Hirscher eventually finished third at 0.63sec, with Germany's Felix Neureuther taking second at 0.34sec.
It was Pinturault's first victory on this season's World Cup circuit and just the fifth of his career.
"It's pleasing not just because of Sochi, but more because I won today," said Pinturault. "I had some equipment problems earlier in the season, but that's okay now."
Hirscher was the man to beat in Wengen, having notched up four victories of a so-far impressive season with a brace of slalom wins in Levi and Adelboden and also topping the giant slalom podiums in Val d'Isere and Alta Badia.
But setting off last of the 30 runners in the second leg, the Austrian saw his advantage of 0.88sec slowly slip away from him as he made his way down the increasingly soft snow of the sun-drenched Lauberhorn piste.

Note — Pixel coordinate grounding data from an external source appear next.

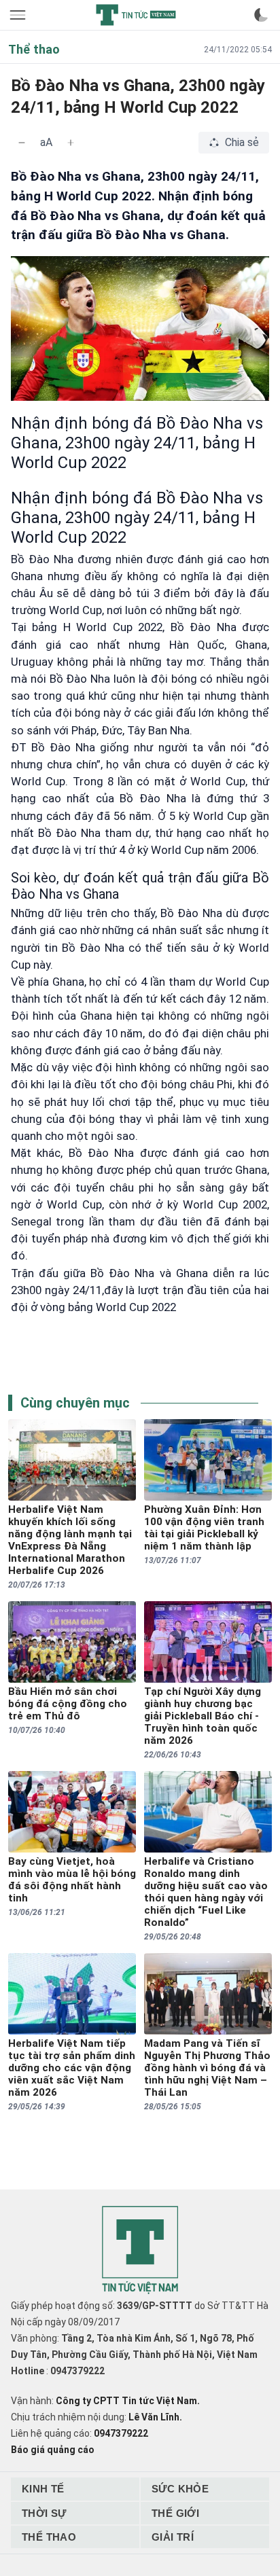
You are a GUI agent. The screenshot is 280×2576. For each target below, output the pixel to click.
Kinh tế (43, 2488)
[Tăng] (71, 143)
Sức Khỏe (180, 2488)
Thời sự (44, 2513)
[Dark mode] (261, 15)
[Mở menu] (19, 15)
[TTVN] (140, 2250)
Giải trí (173, 2537)
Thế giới (175, 2513)
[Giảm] (22, 143)
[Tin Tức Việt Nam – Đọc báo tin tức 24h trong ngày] (136, 15)
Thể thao (49, 2537)
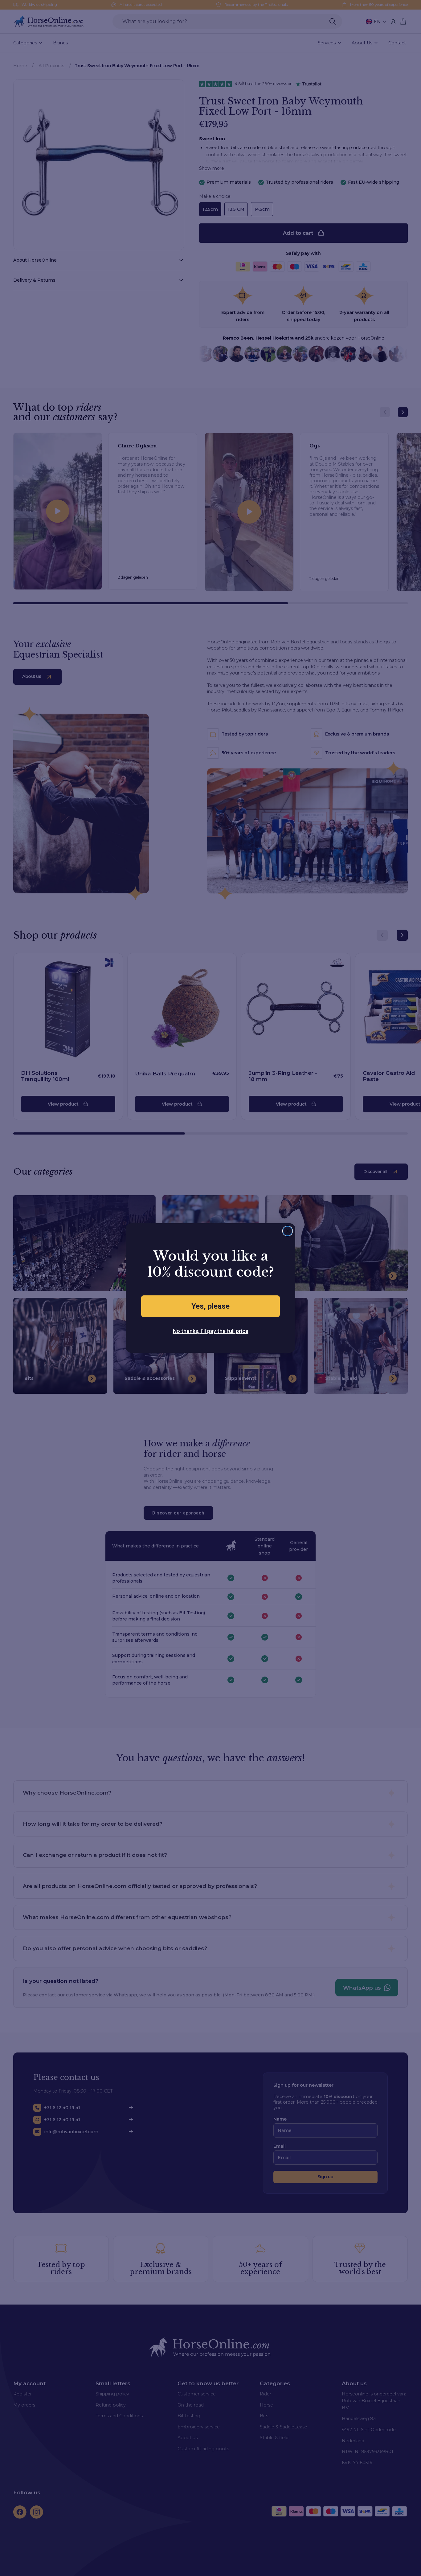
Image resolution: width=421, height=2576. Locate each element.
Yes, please (210, 1306)
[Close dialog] (287, 1231)
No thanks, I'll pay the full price (210, 1331)
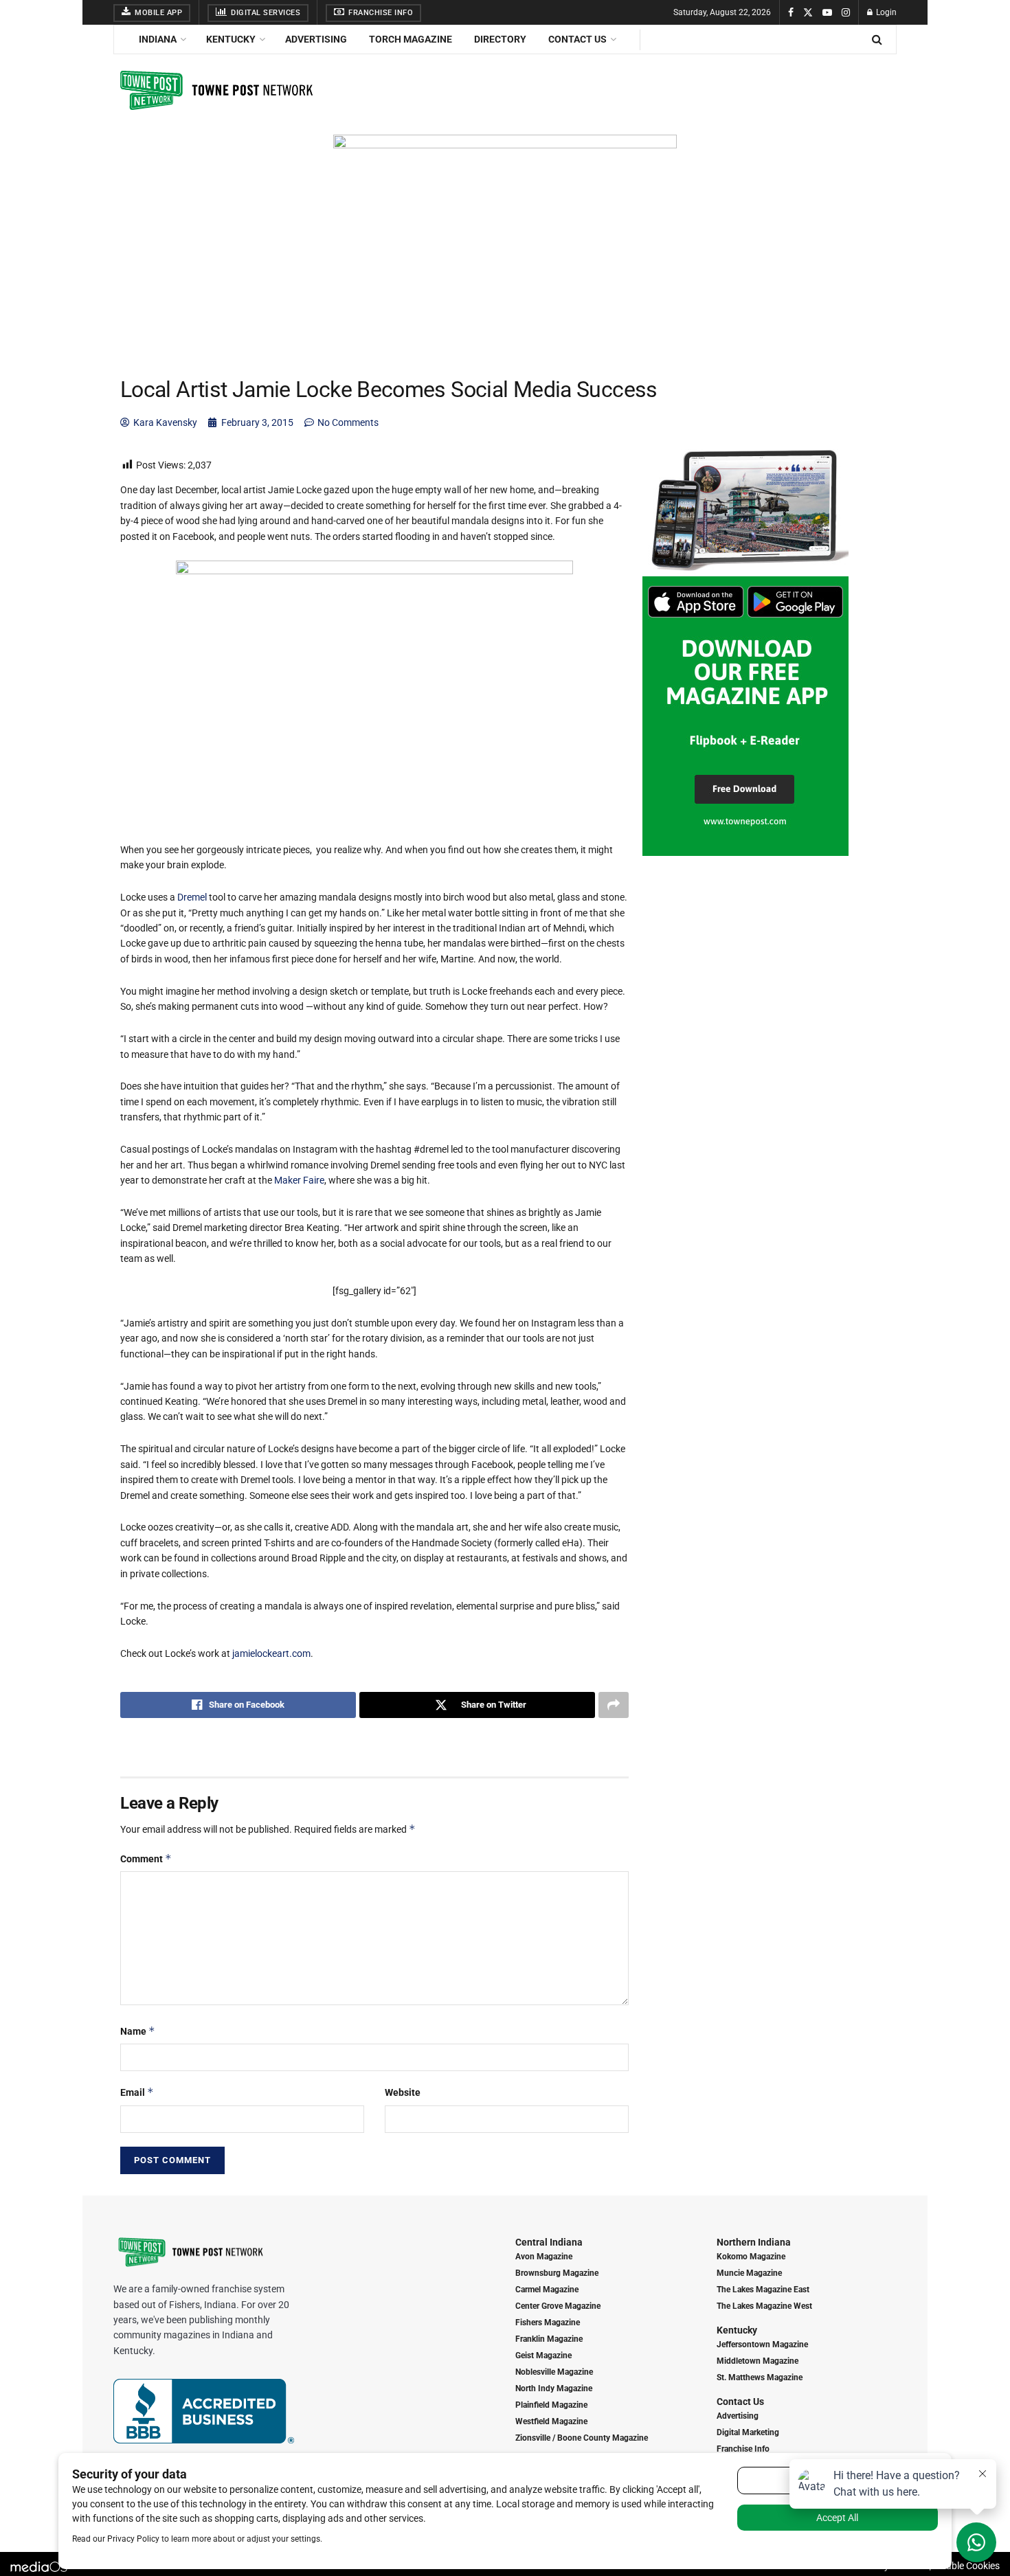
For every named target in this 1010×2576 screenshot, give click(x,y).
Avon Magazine (543, 2256)
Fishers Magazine (547, 2322)
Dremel (192, 897)
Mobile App (158, 12)
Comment (146, 1858)
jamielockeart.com (271, 1653)
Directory (500, 39)
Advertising (316, 39)
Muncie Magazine (749, 2273)
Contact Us (577, 39)
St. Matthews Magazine (760, 2377)
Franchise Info (380, 12)
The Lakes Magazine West (764, 2306)
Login (885, 12)
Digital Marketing (748, 2432)
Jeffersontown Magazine (762, 2344)
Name (137, 2030)
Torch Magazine (410, 39)
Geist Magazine (543, 2355)
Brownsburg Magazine (556, 2273)
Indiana (158, 39)
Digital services (265, 12)
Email (137, 2092)
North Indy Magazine (553, 2388)
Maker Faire (299, 1180)
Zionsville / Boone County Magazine (581, 2438)
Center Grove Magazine (558, 2306)
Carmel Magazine (547, 2289)
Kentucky (231, 39)
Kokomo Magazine (751, 2256)
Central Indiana (549, 2242)
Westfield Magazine (551, 2421)
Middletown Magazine (757, 2361)
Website (402, 2092)
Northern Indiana (754, 2242)
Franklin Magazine (549, 2339)
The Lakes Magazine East (763, 2289)
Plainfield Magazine (551, 2405)
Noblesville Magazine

Pinturault, in seventh place after the first leg, blazed down the second run in a leading time of 50.77sec, while Hirscher could only manage the 27th fastest that gave away 1.51sec.
Hirscher's third place saw him consolidate his second place in the overall World Cup standings on 735 points, 22pts behind Norway's Aksel Lund Svindal (757).
Pinturault's 100 points for victory enabled him to leapfrog American Ted Ligety (433) into third place on 506pts.
Ligety had won Friday's super-combined ahead of Pinturault but had a disastrous first leg outing here and was eventually disqualified after missing a gate.
Ligety's US teammate Bode Miller struggled down the second leg and finished a distant 26th at 2.98sec.
Neureuther, the winner on this slope last season, led Pinturault on the splits all the way down his hard-charging run but lost valuable time at the bottom of the slope.
Sweden's Andre Myhrer then couldn't match his second-place showing in the first run, a mistake-ridden second leg seeing him slide off the podium.
It was left for Hirscher to displace the Frenchman, but despite support from the cowbell-ringing Swiss public, he slid out of contention in the bottom third to leave Pinturault in ectasy in the finish area.